Collected data
====
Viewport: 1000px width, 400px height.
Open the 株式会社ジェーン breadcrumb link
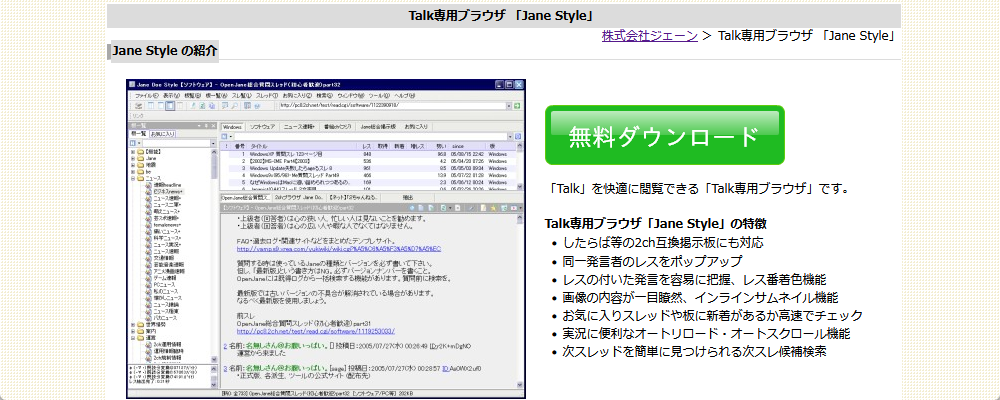click(x=649, y=36)
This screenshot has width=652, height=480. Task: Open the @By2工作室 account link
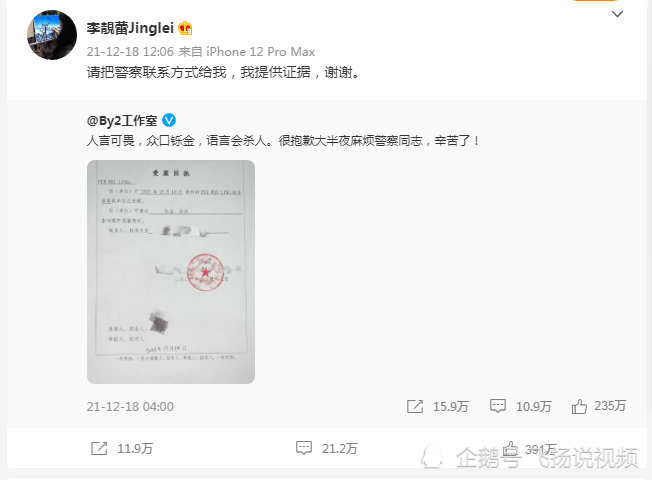(122, 121)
====
- **What to produce**
Return only the lines that start at the line containing "Open the 株式会社ジェーン breadcrumb link" and finish at the last line of the entries, exactly as written and without pictures.

- **Expected answer**
Open the 株式会社ジェーン breadcrumb link
click(x=649, y=36)
This screenshot has width=652, height=480. Task: Open the @By2工作室 account link
(122, 121)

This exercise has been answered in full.